Exercise goal: Exclude all pictures. Then restate, word for word, the entries from the first line through the line that contains "Phớt máy bơm Saer (96, 744)".

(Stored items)
=== Begin Enclosure ===

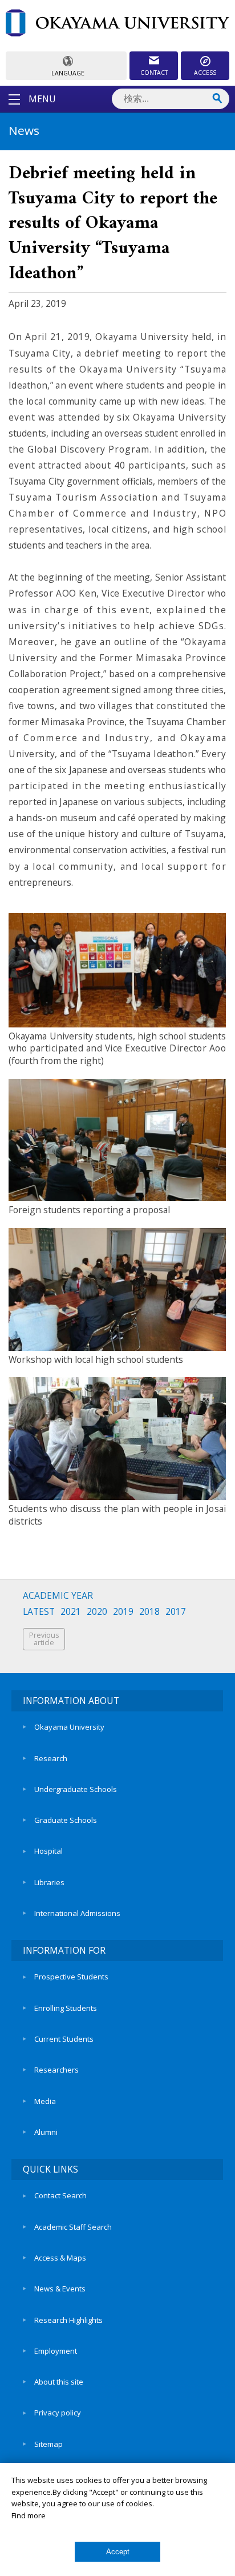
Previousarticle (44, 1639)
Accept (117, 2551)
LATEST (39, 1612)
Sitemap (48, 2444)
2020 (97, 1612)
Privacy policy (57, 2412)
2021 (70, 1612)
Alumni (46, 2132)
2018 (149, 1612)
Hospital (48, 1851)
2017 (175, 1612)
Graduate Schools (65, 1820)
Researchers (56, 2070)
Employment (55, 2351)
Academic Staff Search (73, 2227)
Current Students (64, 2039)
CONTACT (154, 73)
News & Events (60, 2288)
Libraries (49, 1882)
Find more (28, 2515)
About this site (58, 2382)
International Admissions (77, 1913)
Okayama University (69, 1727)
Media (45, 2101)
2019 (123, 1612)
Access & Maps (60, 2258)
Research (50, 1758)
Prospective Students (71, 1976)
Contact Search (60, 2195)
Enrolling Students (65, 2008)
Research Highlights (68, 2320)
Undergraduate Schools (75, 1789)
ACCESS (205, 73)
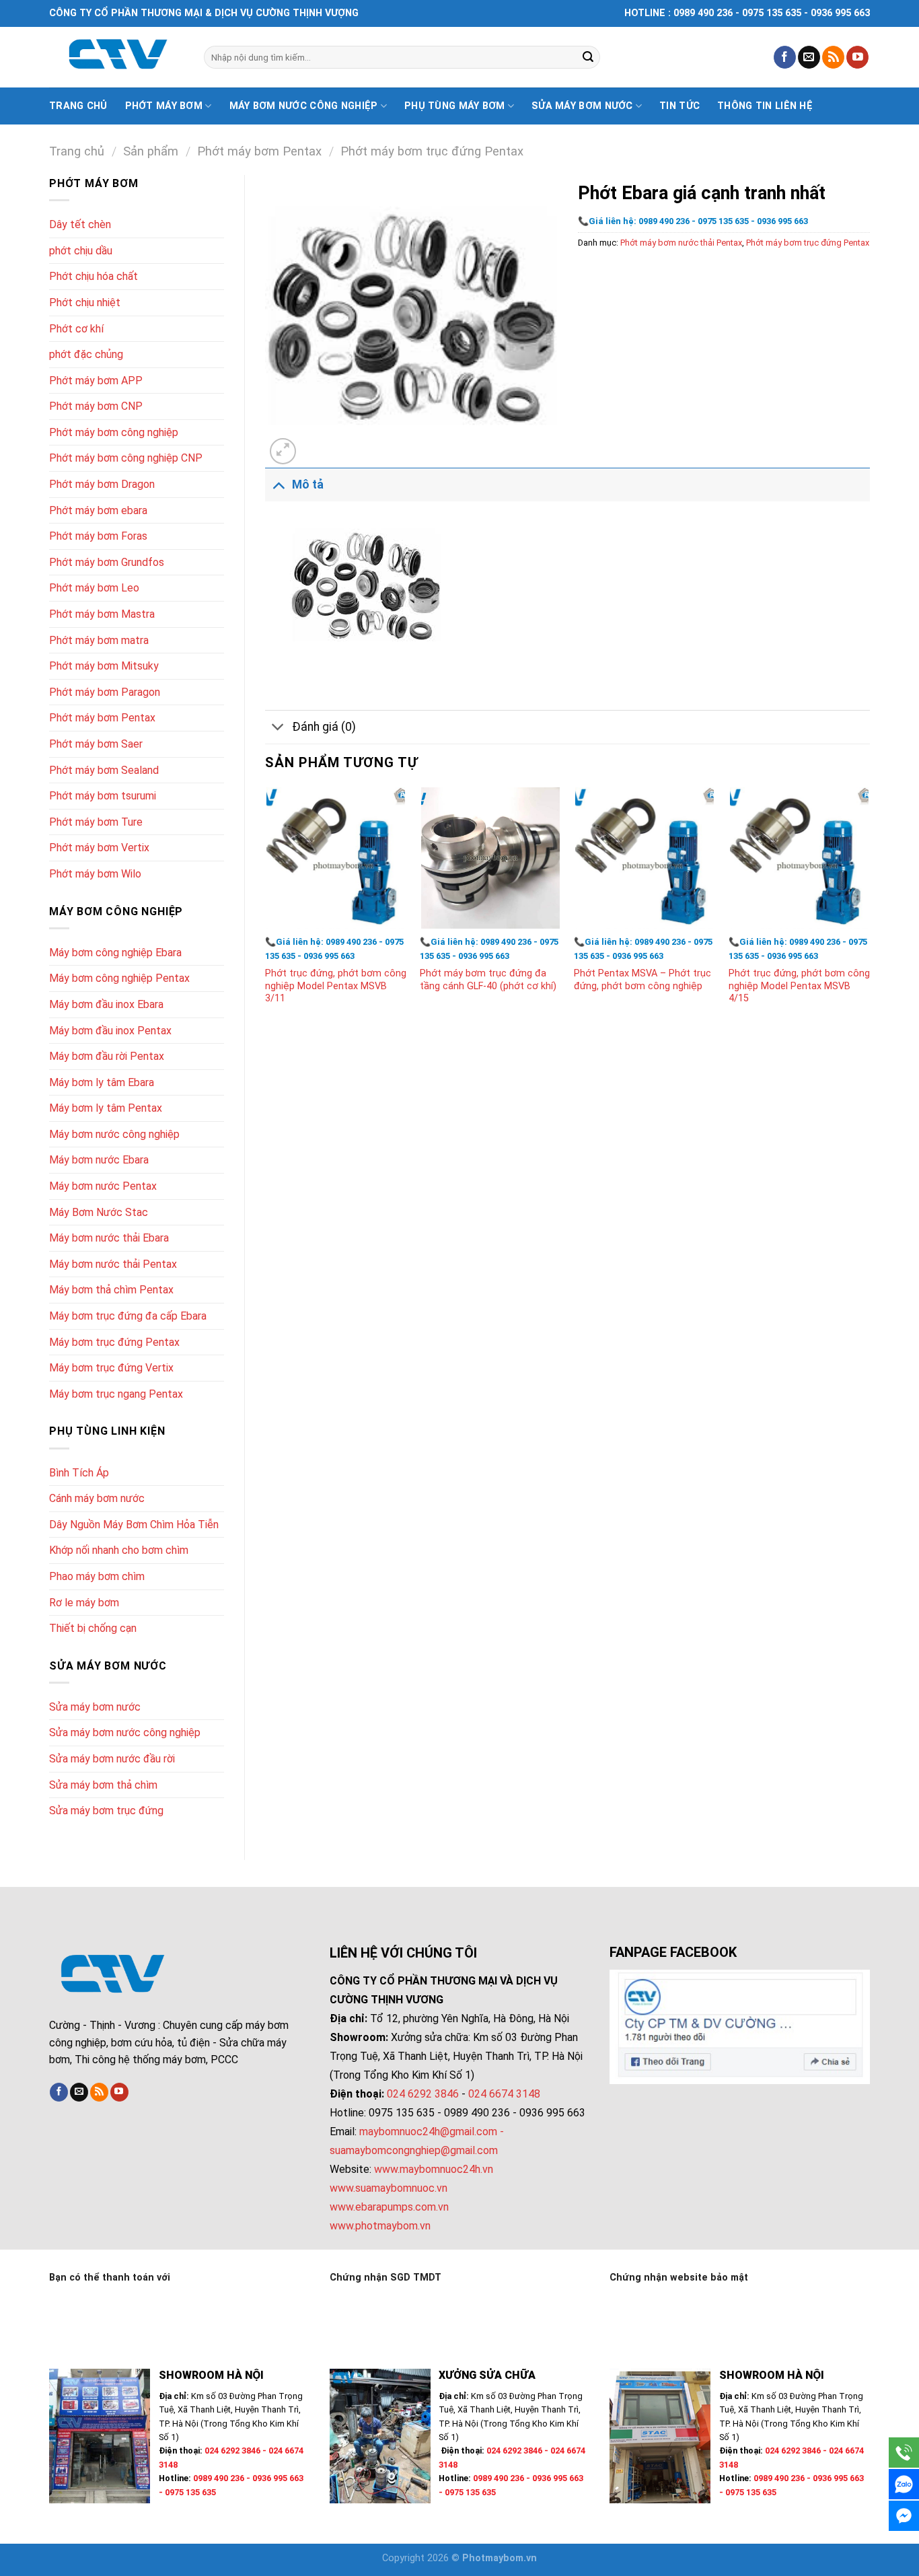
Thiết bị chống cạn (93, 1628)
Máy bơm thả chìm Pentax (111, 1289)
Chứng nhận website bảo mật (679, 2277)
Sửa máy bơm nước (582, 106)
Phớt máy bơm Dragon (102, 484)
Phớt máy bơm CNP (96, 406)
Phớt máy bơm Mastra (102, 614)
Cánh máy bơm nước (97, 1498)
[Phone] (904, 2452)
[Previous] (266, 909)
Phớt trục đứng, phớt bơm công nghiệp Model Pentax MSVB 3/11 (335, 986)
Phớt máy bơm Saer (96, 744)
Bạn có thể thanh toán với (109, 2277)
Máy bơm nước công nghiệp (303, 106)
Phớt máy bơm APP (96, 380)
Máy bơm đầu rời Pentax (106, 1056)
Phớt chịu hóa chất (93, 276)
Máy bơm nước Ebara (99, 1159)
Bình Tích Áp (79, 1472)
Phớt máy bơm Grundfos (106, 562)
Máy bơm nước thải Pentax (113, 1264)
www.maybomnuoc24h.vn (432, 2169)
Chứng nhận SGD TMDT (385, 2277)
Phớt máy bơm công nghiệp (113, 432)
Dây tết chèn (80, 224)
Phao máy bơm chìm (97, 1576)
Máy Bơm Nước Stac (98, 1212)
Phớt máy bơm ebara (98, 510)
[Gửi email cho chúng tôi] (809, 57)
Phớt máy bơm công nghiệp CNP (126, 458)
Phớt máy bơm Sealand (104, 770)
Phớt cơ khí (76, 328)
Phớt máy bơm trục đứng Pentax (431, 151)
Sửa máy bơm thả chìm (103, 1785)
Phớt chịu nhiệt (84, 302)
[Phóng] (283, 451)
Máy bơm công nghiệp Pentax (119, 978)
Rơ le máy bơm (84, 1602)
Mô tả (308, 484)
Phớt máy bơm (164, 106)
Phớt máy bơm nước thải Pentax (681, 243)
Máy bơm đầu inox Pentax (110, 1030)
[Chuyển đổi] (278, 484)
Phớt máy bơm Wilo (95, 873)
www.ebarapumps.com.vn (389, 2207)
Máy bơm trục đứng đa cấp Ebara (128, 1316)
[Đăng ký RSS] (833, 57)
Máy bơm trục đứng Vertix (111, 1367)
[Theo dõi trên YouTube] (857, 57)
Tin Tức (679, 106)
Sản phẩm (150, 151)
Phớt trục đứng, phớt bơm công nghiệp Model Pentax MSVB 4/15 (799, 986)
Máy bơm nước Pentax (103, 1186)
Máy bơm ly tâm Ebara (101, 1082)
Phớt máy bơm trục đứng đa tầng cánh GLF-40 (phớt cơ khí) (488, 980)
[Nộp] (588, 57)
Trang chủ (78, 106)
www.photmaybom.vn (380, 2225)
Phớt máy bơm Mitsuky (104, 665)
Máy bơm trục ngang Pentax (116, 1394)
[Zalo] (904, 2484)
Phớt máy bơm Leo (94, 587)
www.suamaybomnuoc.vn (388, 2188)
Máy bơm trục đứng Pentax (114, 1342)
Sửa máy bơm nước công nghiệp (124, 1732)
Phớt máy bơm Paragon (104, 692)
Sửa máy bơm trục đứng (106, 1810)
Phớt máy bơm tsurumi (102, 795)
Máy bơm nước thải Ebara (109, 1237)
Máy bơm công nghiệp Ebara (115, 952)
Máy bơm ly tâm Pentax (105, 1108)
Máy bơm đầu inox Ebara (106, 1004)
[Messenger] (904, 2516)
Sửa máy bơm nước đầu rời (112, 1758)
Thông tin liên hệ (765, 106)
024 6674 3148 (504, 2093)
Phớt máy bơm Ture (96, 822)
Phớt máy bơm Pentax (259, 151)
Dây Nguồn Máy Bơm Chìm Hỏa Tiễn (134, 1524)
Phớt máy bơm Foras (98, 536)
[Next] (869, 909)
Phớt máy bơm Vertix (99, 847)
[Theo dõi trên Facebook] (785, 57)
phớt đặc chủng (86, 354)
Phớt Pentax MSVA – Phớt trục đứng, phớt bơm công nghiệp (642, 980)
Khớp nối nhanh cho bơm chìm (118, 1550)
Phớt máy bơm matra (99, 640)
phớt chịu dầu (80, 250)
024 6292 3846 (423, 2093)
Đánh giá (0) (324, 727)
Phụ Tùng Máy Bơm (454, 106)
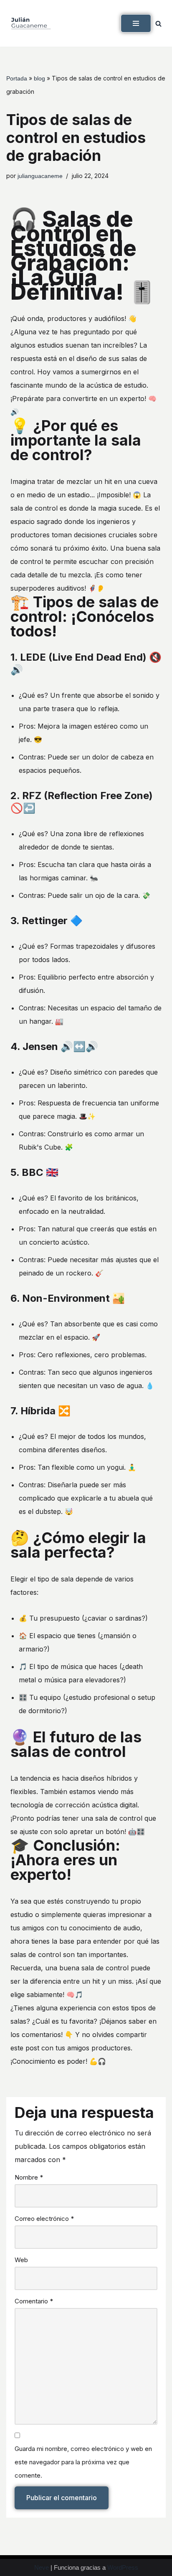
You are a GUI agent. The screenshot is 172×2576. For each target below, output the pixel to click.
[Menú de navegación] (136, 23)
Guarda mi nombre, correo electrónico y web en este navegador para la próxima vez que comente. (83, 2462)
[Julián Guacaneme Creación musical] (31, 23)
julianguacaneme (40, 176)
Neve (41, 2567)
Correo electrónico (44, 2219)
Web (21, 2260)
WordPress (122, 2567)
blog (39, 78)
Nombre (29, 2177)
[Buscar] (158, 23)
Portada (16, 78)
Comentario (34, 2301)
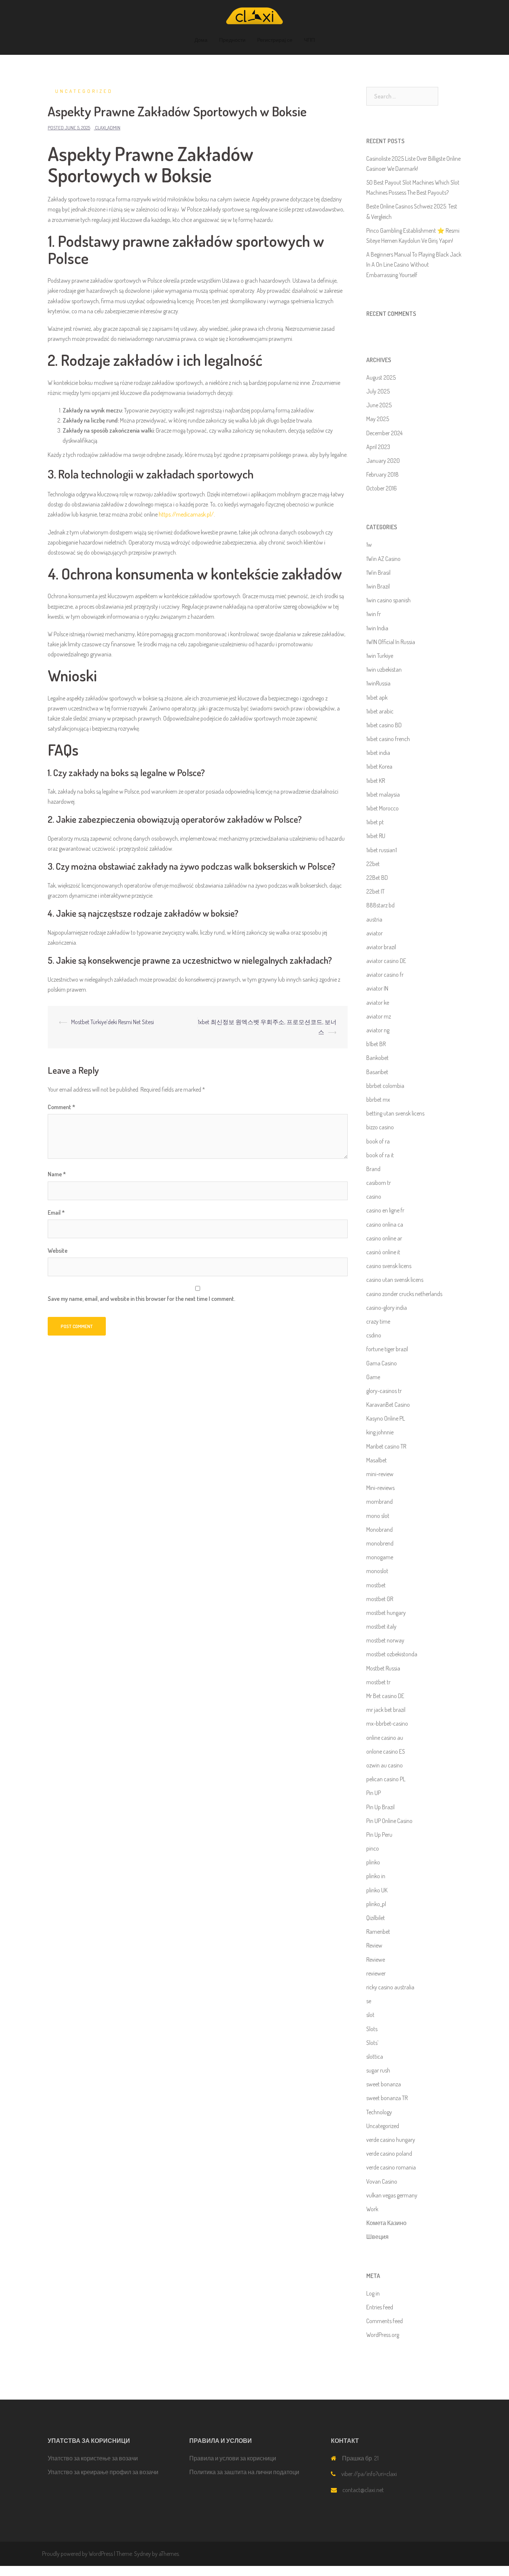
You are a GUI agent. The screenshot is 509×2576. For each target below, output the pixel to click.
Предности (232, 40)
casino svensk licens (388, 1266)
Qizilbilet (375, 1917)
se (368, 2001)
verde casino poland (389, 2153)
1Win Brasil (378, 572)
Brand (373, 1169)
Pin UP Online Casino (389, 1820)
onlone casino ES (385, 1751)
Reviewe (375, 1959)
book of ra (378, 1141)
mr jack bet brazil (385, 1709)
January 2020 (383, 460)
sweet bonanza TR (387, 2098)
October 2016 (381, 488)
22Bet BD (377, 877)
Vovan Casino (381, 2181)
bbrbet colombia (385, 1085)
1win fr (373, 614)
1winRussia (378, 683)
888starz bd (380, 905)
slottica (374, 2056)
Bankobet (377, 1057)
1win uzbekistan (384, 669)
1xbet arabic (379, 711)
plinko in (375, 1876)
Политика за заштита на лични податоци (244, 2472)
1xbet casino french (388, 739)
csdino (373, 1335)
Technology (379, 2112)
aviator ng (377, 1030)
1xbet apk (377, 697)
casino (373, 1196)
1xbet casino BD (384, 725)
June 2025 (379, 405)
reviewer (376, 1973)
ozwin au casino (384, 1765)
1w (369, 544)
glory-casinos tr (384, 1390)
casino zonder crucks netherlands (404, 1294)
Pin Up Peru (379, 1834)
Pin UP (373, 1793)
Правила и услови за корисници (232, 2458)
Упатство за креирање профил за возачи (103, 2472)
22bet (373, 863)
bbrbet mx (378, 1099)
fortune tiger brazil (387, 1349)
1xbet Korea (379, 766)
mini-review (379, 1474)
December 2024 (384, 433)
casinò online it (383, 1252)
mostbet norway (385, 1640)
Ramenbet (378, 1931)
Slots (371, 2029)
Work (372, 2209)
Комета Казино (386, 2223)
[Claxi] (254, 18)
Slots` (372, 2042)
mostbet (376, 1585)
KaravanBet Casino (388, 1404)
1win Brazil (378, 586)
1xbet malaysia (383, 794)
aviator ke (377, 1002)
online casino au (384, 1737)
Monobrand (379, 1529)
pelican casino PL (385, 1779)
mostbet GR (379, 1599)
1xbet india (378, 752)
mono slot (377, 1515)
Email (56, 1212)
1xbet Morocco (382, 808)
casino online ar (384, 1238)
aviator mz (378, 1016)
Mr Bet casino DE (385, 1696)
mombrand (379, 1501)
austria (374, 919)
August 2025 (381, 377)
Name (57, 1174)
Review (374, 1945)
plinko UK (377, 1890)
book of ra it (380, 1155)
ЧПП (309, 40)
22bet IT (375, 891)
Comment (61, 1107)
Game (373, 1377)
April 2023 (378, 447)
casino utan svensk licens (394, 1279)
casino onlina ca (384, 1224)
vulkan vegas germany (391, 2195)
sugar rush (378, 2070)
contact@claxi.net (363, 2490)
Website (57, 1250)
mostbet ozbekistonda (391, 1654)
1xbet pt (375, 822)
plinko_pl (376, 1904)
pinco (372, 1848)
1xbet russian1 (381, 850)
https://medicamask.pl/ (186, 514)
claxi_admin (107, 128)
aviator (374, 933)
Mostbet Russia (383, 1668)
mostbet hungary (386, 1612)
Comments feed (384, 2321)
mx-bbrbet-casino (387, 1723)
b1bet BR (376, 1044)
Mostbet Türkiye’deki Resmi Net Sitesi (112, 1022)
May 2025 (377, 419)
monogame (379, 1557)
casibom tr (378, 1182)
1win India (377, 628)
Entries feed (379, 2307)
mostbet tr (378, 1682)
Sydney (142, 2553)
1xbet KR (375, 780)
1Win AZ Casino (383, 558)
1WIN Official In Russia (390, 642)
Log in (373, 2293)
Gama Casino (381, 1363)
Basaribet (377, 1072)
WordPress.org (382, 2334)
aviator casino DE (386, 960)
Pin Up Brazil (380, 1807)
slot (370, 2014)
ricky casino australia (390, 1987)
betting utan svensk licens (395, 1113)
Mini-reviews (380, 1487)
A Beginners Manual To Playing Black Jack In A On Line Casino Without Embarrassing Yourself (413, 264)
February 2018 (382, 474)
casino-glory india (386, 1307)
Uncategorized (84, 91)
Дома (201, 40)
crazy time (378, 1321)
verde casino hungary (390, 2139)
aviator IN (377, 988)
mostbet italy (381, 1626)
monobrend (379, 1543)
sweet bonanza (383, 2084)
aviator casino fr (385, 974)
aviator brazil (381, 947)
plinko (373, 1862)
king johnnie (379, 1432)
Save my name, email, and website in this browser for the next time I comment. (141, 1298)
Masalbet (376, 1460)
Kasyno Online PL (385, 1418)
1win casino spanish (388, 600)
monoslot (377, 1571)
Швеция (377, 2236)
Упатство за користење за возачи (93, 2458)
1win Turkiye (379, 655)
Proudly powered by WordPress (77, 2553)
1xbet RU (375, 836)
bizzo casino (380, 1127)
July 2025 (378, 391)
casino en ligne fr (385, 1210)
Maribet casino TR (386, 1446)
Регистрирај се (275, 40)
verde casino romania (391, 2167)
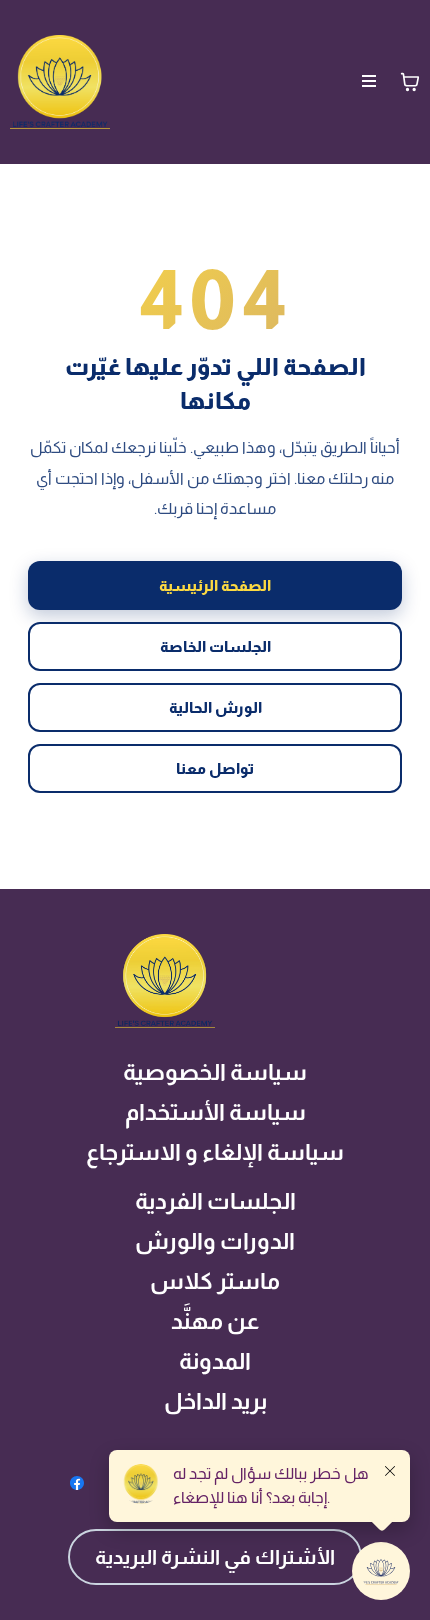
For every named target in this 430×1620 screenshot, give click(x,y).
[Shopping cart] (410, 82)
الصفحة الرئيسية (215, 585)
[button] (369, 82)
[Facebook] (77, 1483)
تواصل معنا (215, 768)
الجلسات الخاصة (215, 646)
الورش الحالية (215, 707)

=== End Enclosure ===

Answer to the exercise:
Previousarticle (44, 1639)
Accept (117, 2551)
LATEST (39, 1612)
Sitemap (48, 2444)
2020 (97, 1612)
Privacy policy (57, 2412)
2021 (70, 1612)
Alumni (46, 2132)
2018 (149, 1612)
Hospital (48, 1851)
2017 (175, 1612)
Graduate Schools (65, 1820)
Researchers (56, 2070)
Employment (55, 2351)
Academic Staff Search (73, 2227)
Current Students (64, 2039)
CONTACT (154, 73)
News & Events (60, 2288)
Libraries (49, 1882)
Find more (28, 2515)
About this site (58, 2382)
International Admissions (77, 1913)
Okayama University (69, 1727)
Media (45, 2101)
2019 (123, 1612)
Access & Maps (60, 2258)
Research (50, 1758)
Prospective Students (71, 1976)
Contact Search (60, 2195)
Enrolling Students (65, 2008)
Research Highlights (68, 2320)
Undergraduate Schools (75, 1789)
ACCESS (205, 73)
Thiết bị chống cạn (93, 1628)
Máy bơm thả chìm Pentax (111, 1289)
Chứng nhận website bảo mật (679, 2277)
Sửa máy bơm nước (582, 106)
Phớt máy bơm Dragon (102, 484)
Phớt máy bơm CNP (96, 406)
Phớt máy bơm Mastra (102, 614)
Cánh máy bơm nước (97, 1498)
[Phone] (904, 2452)
[Previous] (266, 909)
Phớt trục đứng, phớt bơm công nghiệp Model Pentax MSVB 3/11 (335, 986)
Phớt máy bơm Saer (96, 744)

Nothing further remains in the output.